The report says criteria for selecting the location were “faulty”, warnings were ignored , the process used “an absurd weighting mechanism, unjustified score changes [and] a ‘no-hoper’ alternative”.
“Great emphasis was placed on finding high-end accommodation without any case being made for that being necessary.
“The procurement process was unacceptable, with an emphasis on image rather than cost,” committee members Kevan Jones and Stewart Hosie said in the report.
Ministers’ performance, including the then Chancellor George Osborne, was “highly unsatisfactory”.
Selecting Nova South as the future NCSC location described as Mr Osborne’s “pet project”.

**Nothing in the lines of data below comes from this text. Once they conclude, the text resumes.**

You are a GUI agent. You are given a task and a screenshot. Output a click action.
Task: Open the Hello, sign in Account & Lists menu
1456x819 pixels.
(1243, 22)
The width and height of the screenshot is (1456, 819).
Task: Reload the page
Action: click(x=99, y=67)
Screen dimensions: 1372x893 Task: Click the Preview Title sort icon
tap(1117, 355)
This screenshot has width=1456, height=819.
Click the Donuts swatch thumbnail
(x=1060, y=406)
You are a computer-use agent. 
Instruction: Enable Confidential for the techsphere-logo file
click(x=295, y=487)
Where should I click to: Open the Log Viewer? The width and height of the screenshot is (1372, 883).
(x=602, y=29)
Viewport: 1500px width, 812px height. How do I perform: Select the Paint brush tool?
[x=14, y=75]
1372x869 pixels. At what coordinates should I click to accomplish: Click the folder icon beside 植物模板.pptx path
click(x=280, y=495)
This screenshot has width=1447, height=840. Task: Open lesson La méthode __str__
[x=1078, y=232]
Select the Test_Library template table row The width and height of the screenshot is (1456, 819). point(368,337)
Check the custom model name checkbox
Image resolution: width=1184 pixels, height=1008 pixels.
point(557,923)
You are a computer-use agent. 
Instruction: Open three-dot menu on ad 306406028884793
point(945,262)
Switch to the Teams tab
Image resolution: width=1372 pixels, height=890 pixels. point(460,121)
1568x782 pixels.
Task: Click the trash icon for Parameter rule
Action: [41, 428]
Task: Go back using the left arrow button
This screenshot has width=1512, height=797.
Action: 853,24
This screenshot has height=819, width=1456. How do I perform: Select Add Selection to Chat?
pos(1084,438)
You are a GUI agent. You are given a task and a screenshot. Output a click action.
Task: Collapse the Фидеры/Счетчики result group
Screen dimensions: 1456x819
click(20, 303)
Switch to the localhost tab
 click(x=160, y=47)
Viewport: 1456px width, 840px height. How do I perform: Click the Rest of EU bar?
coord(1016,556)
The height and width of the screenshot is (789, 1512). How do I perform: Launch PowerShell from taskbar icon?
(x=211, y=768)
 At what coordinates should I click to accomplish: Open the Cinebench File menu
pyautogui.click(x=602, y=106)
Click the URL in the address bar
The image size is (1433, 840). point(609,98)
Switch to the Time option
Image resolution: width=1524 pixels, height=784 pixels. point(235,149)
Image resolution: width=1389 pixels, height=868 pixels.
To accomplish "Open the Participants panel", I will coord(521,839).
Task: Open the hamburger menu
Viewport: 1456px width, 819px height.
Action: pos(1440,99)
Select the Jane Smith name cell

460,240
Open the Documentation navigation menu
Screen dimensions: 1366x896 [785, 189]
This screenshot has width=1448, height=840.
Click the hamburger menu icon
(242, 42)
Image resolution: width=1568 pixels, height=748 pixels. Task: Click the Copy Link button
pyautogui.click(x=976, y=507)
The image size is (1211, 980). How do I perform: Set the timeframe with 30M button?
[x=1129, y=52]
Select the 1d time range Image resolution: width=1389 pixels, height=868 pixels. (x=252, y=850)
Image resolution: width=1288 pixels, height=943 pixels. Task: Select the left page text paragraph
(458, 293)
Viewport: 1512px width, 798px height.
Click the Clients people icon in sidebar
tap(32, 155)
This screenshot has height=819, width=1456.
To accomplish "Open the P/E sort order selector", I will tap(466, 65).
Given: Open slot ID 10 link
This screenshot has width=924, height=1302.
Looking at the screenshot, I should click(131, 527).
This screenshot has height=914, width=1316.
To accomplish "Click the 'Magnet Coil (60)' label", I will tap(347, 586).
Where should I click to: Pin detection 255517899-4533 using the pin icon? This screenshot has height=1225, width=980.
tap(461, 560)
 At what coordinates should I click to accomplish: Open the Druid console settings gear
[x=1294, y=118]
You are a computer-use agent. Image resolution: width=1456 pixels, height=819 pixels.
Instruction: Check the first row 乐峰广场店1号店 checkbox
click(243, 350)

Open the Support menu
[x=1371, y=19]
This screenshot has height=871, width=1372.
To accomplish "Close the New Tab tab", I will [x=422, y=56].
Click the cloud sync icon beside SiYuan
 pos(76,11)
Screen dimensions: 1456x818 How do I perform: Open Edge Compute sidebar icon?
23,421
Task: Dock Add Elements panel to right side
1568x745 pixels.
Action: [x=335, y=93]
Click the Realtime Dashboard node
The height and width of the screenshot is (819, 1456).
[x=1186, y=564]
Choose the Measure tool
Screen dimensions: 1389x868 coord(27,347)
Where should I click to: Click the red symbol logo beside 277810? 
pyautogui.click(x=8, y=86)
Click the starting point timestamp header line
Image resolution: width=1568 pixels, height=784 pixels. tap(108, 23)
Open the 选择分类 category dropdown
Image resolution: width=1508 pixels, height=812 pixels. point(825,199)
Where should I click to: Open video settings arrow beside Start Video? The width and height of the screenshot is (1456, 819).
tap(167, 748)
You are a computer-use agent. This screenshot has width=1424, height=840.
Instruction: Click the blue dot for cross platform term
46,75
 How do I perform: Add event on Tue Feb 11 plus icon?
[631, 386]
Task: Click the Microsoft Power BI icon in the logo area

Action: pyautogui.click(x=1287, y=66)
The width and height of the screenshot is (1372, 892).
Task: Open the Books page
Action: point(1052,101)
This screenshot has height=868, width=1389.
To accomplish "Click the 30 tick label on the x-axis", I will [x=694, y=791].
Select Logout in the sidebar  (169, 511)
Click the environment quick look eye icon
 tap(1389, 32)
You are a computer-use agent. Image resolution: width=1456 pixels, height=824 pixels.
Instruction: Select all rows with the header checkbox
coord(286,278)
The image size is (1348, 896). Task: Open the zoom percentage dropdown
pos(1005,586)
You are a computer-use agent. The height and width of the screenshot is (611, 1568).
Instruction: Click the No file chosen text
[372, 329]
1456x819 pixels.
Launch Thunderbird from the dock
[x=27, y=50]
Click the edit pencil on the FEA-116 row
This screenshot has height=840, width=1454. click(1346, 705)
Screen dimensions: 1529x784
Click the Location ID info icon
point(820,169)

In an email on May 18, 2016, the Chancellor’s private office stated in an email to the National Security Advisor (NSA): “Nova South meets more of the criteria for the NCSC, in that it presents a more modern, hi-tech image and is closer to Whitehall and agency partners.”
The NSA, as Principal Accounting Officer for GCHQ initially objected to Nova South, citing value of money concerns, but on May 20, 2016, wrote to GCHQ to give his approval to proceed with Nova South based on assurances he had been given.
The Telegraph contacted Mr Osborne but he declined to comment.
However, responding in a written statement the Prime Minister said the procurement of Nova South was “a unique challenge, undertaken within a demanding timeframe”.
He said the Government acknowledges there are “lessons that can be learned from the procurement process”.
The business case for Nova South shows the annual running cost of £6.4 million is over double the £3.1 million of the Canary Wharf option and well above the £3.5 million annual allocation set in 2015.
Over the 15-year span of the negotiated lease, the difference in cost between Nova South and Canary Wharf amounts to around £50million.
This works out at over £21,000 per staff member per annum, which is more than double the average Government cost for London based staff, the report notes.
The report criticises Ministers for the haste in which the “arbitrary” opening date of October 2016 was selected which led to many cheaper options being discounted. In the event Nova South did not meet this planning date.
The MPs say: “Canary Wharf represented the best option on the criteria used.
“GCHQ and Ministers should not have rejected this conclusion by subsequently attempting to massage the process to ensure that their preferred option was selected.”
GCHQ had to postpone investment in operational capabilities to pay for the increased cost of the offices. The report notes further sacrifices will be required given the 15-year lease of the site.